The completion of homework has been found to have a positive effect on academic achievement, particularly for high school students (Cooper, Robinson and Patall 2006). In 2007, parents reported that their high school students spent an average of 7 hours per week on homework.12 About 42 percent of parents reported that their children did homework 5 or more days per week, while 5 percent reported that their children did homework less than once per week. Overall, 65 percent of parents reported that they checked to make sure that their high school students' homework was done.
Parents of Asian high school students reported that they spent more hours per week on homework (10 hours on average) than did students of all other races/ethnicities shown (who spent an average of 6 to 7 hours per week on homework).
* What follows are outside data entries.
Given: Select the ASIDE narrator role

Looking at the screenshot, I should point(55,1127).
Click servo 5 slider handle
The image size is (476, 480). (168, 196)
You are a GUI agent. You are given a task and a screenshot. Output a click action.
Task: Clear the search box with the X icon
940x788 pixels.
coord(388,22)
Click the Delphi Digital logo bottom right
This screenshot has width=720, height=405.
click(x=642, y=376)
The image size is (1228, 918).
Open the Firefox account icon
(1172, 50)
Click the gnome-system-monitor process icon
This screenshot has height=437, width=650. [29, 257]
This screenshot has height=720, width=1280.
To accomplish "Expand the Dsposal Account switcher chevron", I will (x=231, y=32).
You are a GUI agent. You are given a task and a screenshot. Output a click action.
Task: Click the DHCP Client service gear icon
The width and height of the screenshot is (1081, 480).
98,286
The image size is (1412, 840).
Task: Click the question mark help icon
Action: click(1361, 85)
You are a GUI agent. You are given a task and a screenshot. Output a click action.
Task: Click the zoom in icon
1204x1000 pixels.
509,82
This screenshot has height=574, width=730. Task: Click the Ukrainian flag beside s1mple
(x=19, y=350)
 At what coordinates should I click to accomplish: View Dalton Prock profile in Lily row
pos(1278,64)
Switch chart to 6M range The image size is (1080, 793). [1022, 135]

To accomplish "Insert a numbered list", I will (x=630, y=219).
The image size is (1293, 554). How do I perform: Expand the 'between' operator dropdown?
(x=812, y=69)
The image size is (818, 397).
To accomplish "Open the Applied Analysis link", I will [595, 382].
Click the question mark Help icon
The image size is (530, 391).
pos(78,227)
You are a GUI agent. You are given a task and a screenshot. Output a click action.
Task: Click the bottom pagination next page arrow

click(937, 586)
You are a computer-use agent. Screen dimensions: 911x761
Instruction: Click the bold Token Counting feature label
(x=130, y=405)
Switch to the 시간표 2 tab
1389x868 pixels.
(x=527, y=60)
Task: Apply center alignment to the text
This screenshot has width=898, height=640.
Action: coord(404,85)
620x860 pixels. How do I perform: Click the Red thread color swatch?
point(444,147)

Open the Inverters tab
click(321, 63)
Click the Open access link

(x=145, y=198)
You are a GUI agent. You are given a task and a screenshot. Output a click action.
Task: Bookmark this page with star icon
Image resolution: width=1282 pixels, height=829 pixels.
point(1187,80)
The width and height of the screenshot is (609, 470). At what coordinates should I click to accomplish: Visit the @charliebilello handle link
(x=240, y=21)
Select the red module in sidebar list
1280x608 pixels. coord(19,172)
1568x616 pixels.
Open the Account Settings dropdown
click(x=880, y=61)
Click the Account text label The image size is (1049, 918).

Additionally, 68 percent of Asian parents reported that their students did homework 5 or more days per week, compared with 44 percent of White parents, 30 percent of Black parents, and 40 percent of Hispanic parents. Comparing parents of Asian students and parents of students of two or more races, there was no measurable difference between those groups in the percentage who reported that their children did homework 5 or more days per week.
A higher percentage of Black students (83 percent) had parents who reported that they checked to make sure that their students' homework was done, compared with parents of White students (57 percent), Asian students (59 percent), and students of two or more races (66 percent). In addition, 76 percent of Hispanic parents reported checking homework, higher than the percentage of White or Asian parents who did so.